“People of the Book” vs. Cancel Culture

 Jewish culture was born around a text. Not around a charismatic leader, not around a one-time mystical experience, and not around political authority. A text. Books that were read, studied, interpreted, and transmitted from generation to generation. Already in the ancient nickname “People of the Book” there is a profound statement about how Judaism understands knowledge, authority, and disagreement.



Traditional Jewish study does not seek silence. It is noisy, full of voices, oppositions, and questions. A page of Talmud does not offer one clear answer, but presents a process. Different opinions coexist, even when one is accepted as law. There is no attempt to erase what was not accepted. The opposite: it is preserved as part of the intellectual memory.
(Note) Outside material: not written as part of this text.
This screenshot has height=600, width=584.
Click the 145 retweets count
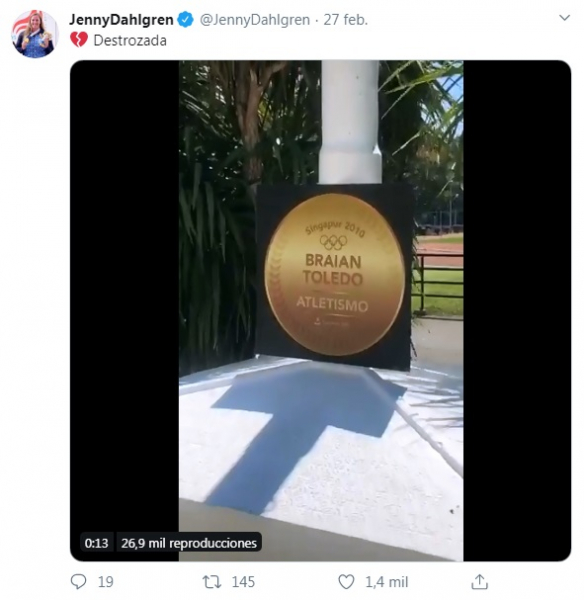click(243, 582)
In contrast, modern cancel culture is based on the opposite logic. It seeks to eliminate voices, not to include them. An opinion perceived as problematic is not met with counterargument, but with calls for exclusion. The person themselves becomes the focus, not the idea. The discourse does not expand—it shrinks.

This gap is not accidental. Jewish culture is built on the assumption that truth is complex, and that no single person has a monopoly on it. Therefore, debate is not a threat but a tool. It allows ideas to be tested, weaknesses exposed, and positions sharpened. Even when a decision is made, it does not negate the legitimacy of the other path.

Cancel culture, on the other hand, struggles to bear complexity. It operates in a sharp moral world, with good and evil, victims and oppressors, without middle ground. In such a structure, there is no room for long discussion, context, or change of position. A mistake is not a stage in learning, but a stain on identity.

When Jews and Israel enter this discourse, they encounter double difficulty. On one hand, a culture rooted in debate and interpretation. On the other, an arena that punishes deviation from the line. The result is constant tension, and sometimes actual silencing. Complex Jewish voices do not fit well into a system that prefers slogans.

In this sense, “People of the Book” is not just a historical description. It is a cultural alternative. It offers a model in which knowledge is not the property of one group, disagreement is not danger, and identity does not disintegrate under questioning. It is a demanding model that requires patience, listening, and willingness to hold tension.

Cancel culture promises quick justice, but often creates fear. People learn what not to say, not what to think. Such discourse may seem moral, but it is intellectually poor. It struggles to deal with complex reality, real conflicts, and human beings who do not fit convenient templates.

Jewish tradition is not perfect, and it too has limits. But it offers something sorely missing in contemporary discourse: trust in the human capacity to deal with disagreement without falling apart. It does not promise harmony, but responsibility.

In a world that rushes to cancel, perhaps there is value in returning to a tradition that teaches slow reading, deep thinking, and fearless debate—not to agree, but to understand. This is not nostalgia. It is a serious proposal for a different culture.